PR è un brevissimo ma impietoso ritratto di un mestiere in voga negli anni 80' e 90' noto appunto come Pierre, ovvero triste figura giovanile imbonitrice, melliflua e girovaga al servizio dei (loschi) gestori di discoteche, sensale di un mondo pieno di luci psichedeliche (e forse di sostanze psicotrope) che baratta scambia gli amici per clienti e i clienti per amici.

Con Vinceremo Ruben gioca in casa affrontando con autoironia il mestiere che più di tutti conosce per annoso e quotidiano esercizio, il ritorno di una ritmica incisiva saluta questo riuscitissimo affresco su un novello azzeccagarbugli che ci ricorda con mirabile metafora: e quello che era bianco sarà nero.

Quasi sottovoce per la delicata struttura melodica che la sorregge, arriva un altro figurante di questo disco, un comico protagonista del brano Ridere: Lo so ben io che il mestiere più duro è il mio, e basterebbe questo primo verso per dimostrare l'enorme capacità di sintesi dell'autore, preziosa e insostituibile attrezzo per ogni artista che voglia farsi rispettare.

Come per incanto la delicatezza amara del comico lascia il posto alla profusione di fiati e ritmiche del brano Ti racconterò, nel quale un appassionato insegnante di lettere prova amaramente ad esercitare il suo mestiere scontrandosi con un muro di disaffezione che cerca disperatamente di bucare a colpi di Paolo e Francesca, Didone ed Enea, Paride ed Elena.

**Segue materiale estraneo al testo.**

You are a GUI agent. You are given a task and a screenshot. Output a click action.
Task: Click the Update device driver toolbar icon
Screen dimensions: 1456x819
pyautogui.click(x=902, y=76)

Terminata la lezione appassionata dell'insegnante, Ruben concede a se stesso e agli ascoltatori un momento di ricreazione con l'intermezzo L'ozio che sinteticamente ma non per questo in maniera meno efficace, introduce un concetto caro agli antichi ma disprezzato dai distratti abitanti del mondo occidentale: l'ozio non già come padre del vizio ma momento attivo, necessario, indispensabile a patto di saperne fare buon uso.

Con Primo maggio arriva un'altra figura nel panorama delle professioni, il sindacalista stretto nella morsa delle promesse da offrire e barattare davanti al tempio della realtà, che appoggia il suo malessere su una melanconica melodia di intimo sapore. Ci pensa però il tiratissimo blues Bucato a cambiare registro, ritmando il lavoro nevrotico di una casalinga dal mattino fino all'alienazione in agguato.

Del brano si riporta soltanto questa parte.